* **AIM OF THE TASK**
Copy the lines of the data below verbatim, starting with the line containing "Click the Gobierno de España logo text" and ending with the line containing "point(158,65)", including both. Omit the pictures from your copy.

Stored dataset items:
- - -

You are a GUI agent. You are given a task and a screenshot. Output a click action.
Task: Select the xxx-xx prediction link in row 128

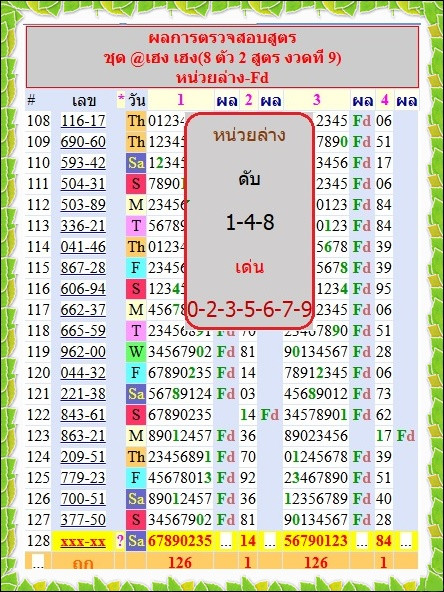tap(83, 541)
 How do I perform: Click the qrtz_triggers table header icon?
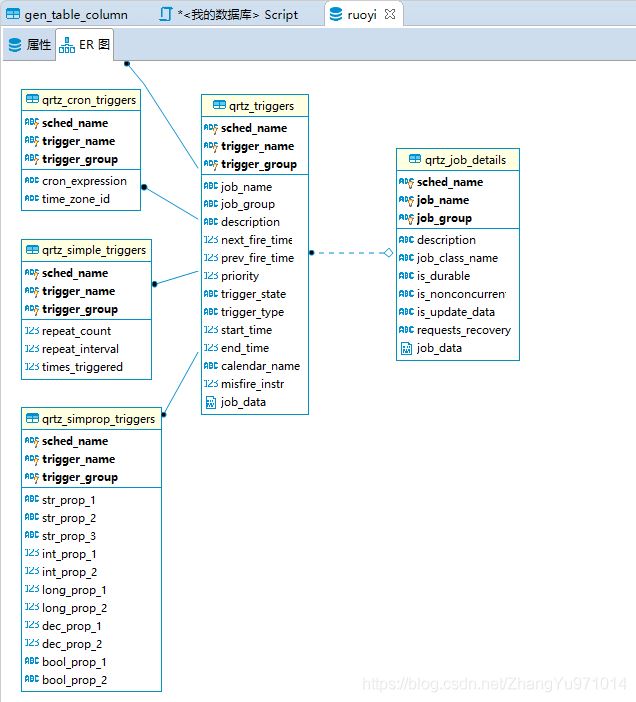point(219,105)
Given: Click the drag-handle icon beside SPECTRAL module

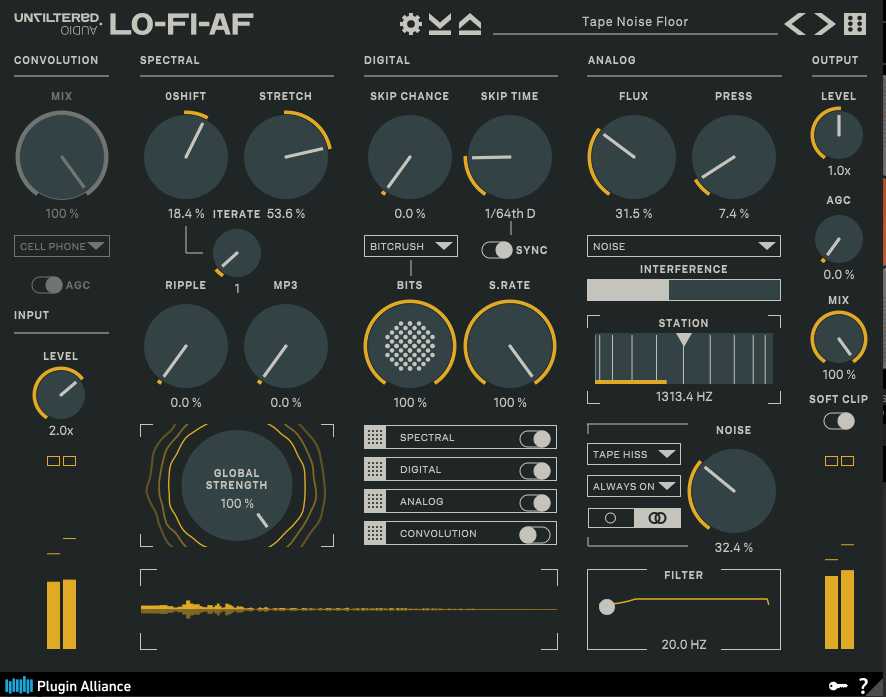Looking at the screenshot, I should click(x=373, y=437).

- - -

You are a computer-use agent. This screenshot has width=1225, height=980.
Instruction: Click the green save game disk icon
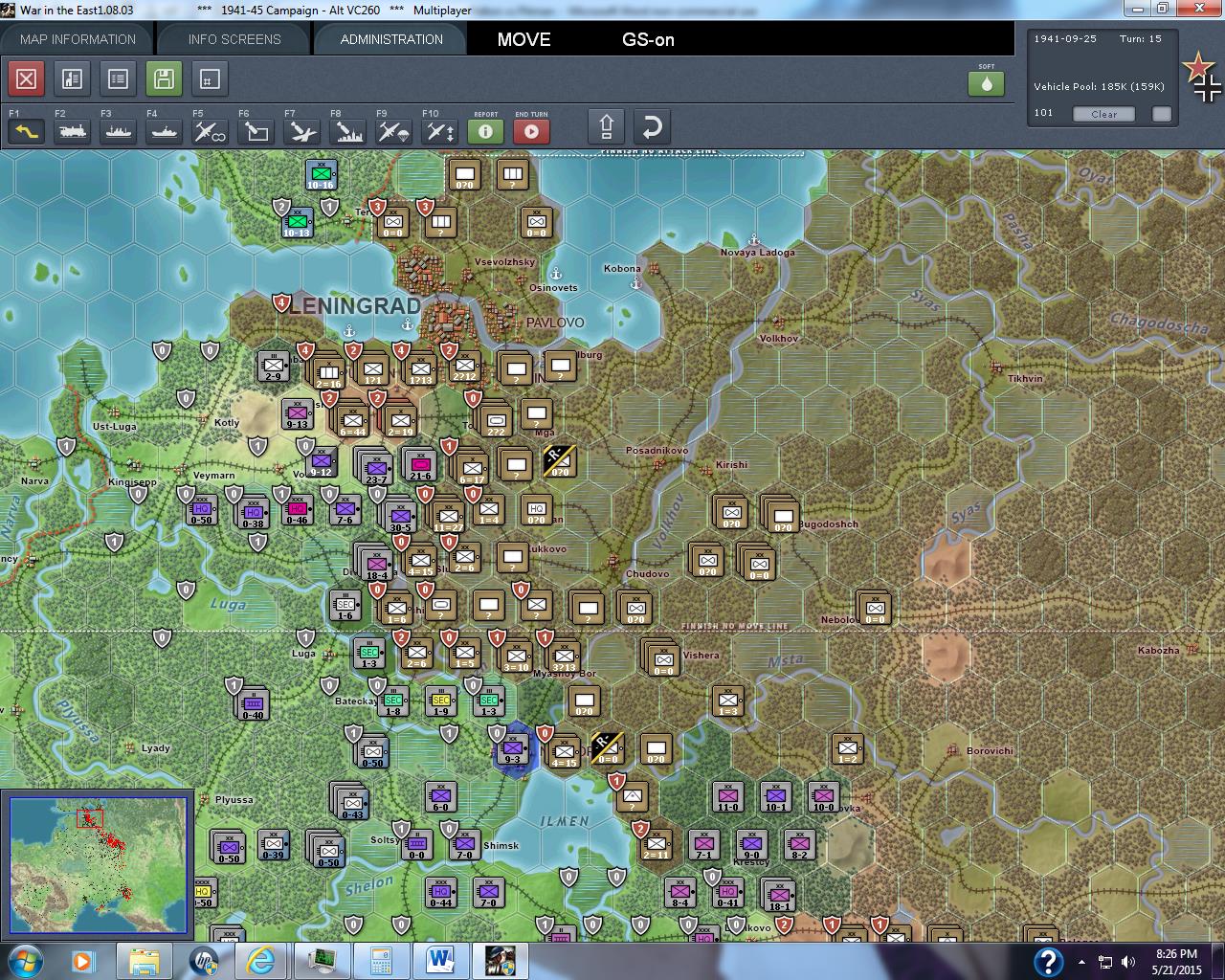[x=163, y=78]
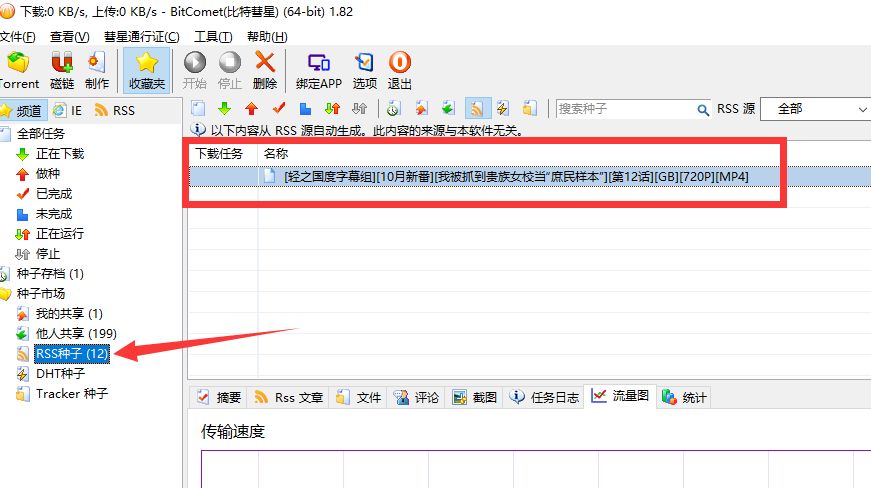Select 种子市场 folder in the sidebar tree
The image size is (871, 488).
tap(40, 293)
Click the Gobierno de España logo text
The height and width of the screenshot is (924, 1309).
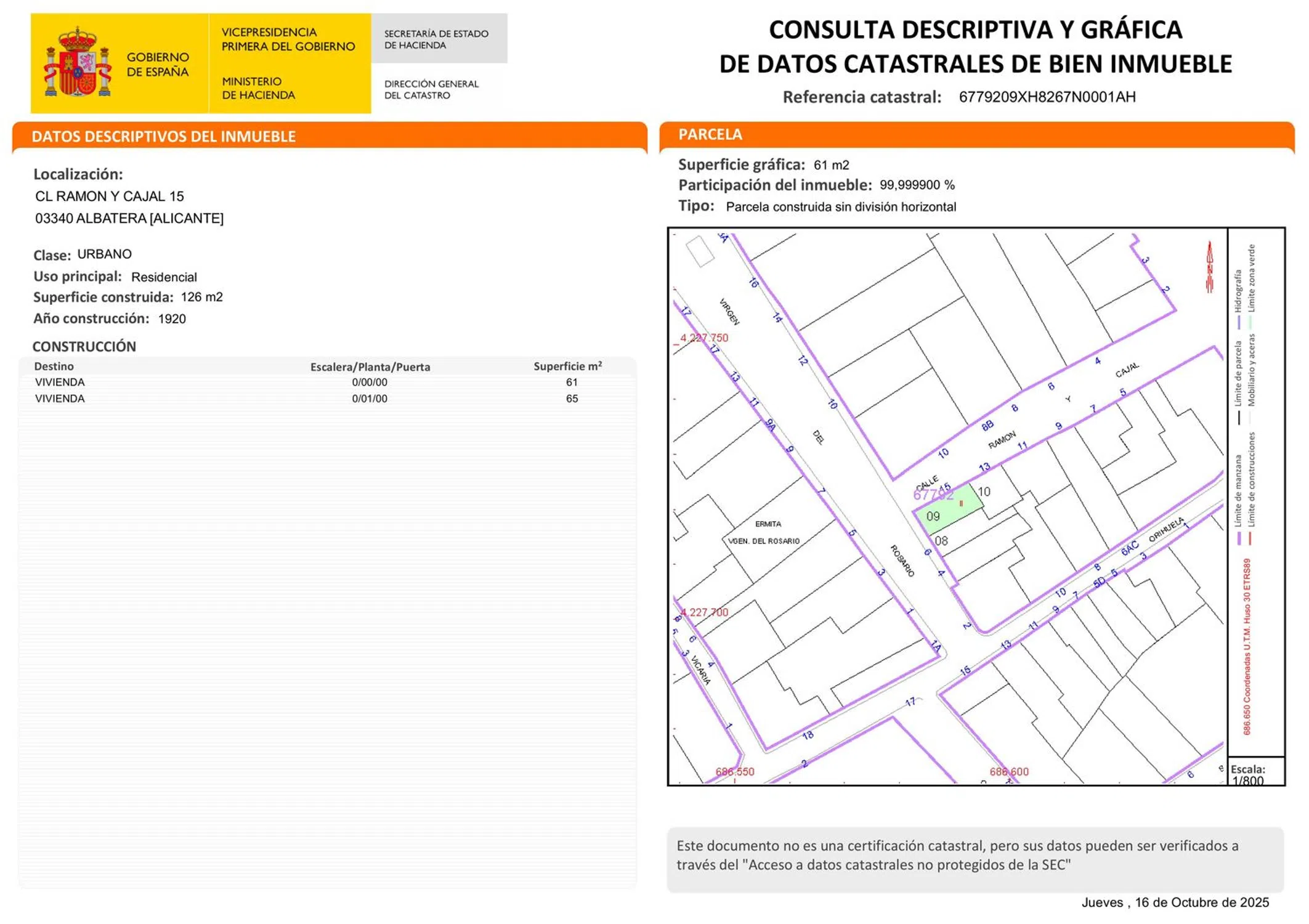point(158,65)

- - -

* **OUTPUT BELOW**
Click the Gobierno de España logo text
The height and width of the screenshot is (924, 1309).
point(158,65)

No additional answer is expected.